**To do**
Retype the data below, starting at the line containing "Go to the first page indicator dot" and ending at the line containing "Looking at the", leaving out the pictures.

═════ Records provided ═════

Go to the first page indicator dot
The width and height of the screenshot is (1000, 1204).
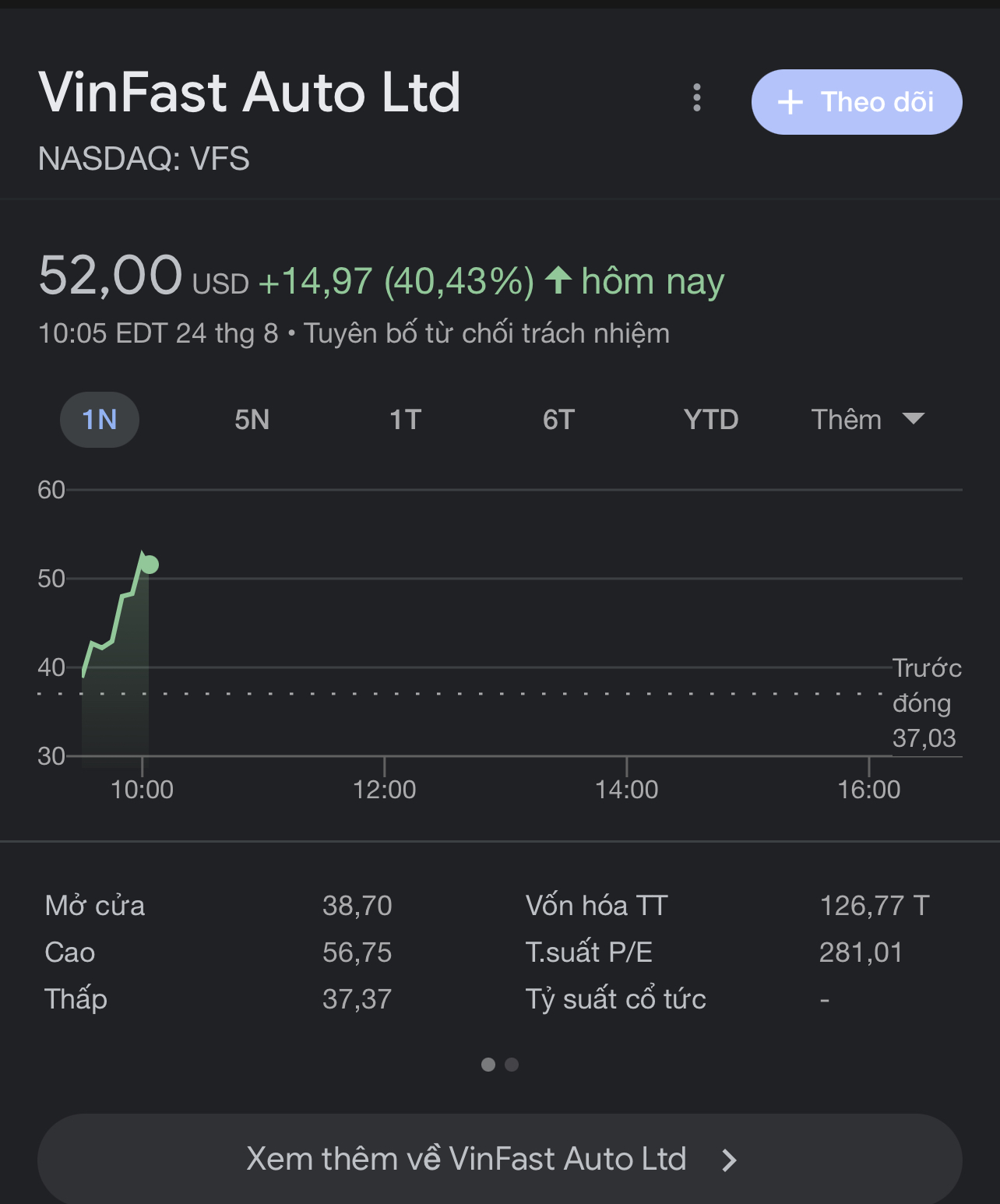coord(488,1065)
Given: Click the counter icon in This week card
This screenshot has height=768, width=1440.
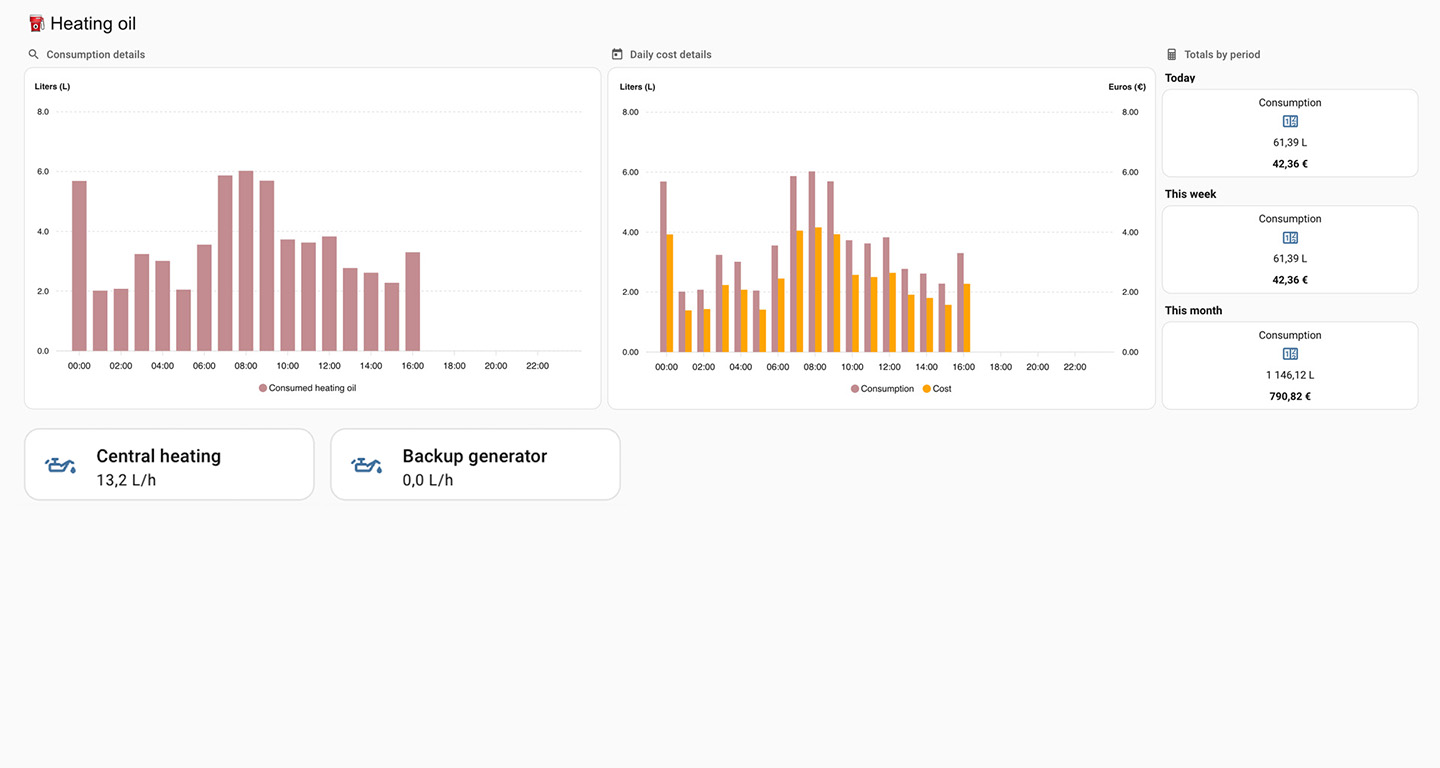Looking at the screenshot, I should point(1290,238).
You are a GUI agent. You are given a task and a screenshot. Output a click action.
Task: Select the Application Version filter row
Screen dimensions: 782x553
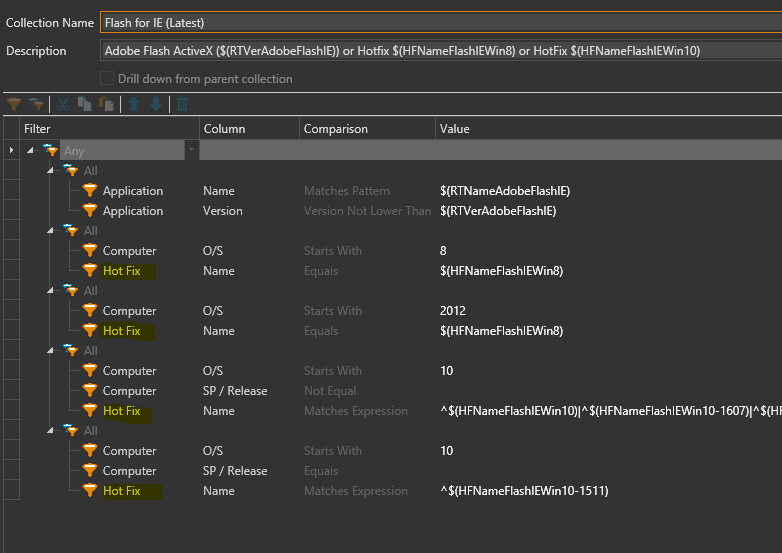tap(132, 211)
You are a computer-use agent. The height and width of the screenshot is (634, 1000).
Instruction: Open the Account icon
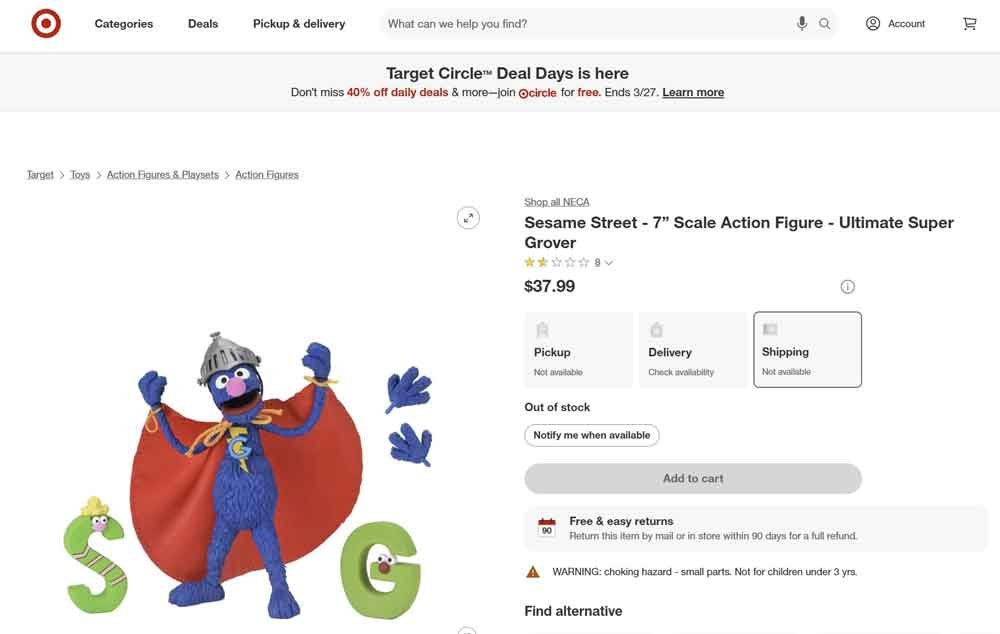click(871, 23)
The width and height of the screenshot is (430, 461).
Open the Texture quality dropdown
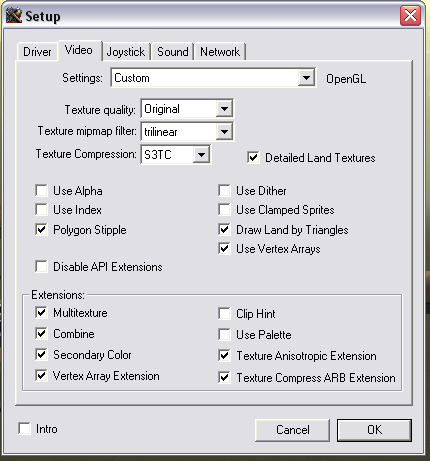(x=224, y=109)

═════
═════ Records provided ═════

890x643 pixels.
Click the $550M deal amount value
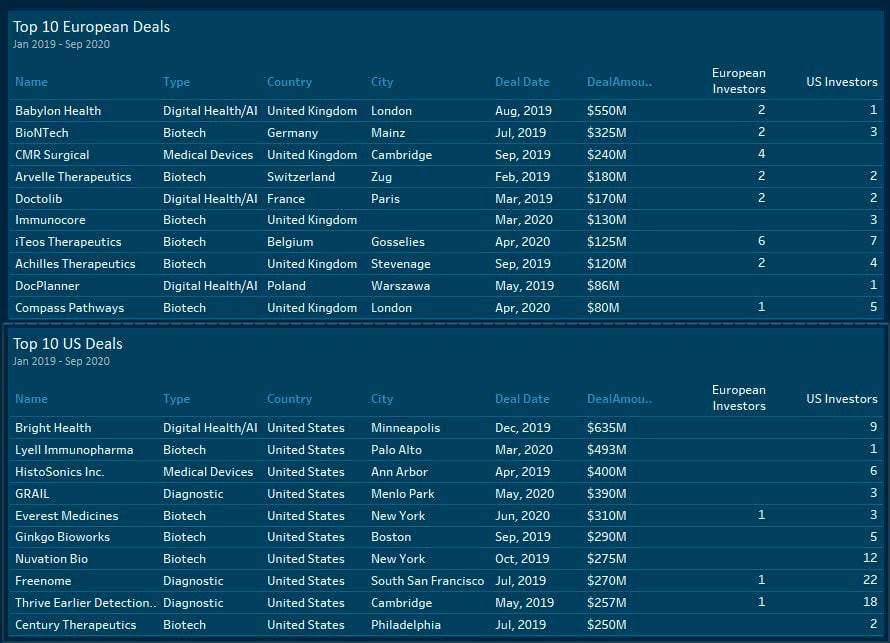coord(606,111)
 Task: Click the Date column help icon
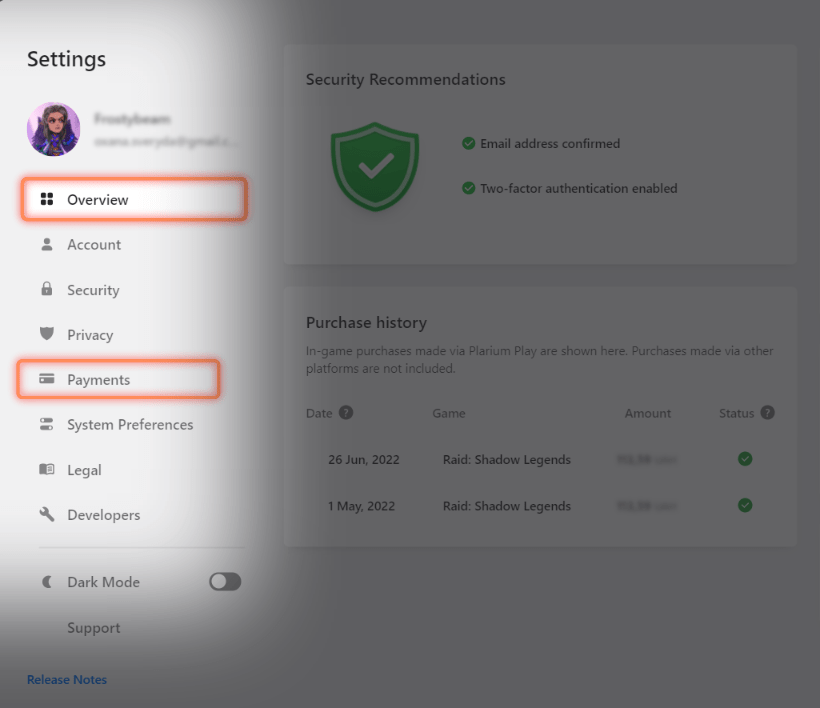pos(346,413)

═════

**Result of the task**
Go to the first page indicator dot
The width and height of the screenshot is (1000, 1204).
coord(488,1065)
Given: Click the counter icon in This week card
This screenshot has height=768, width=1440.
Looking at the screenshot, I should point(1290,238).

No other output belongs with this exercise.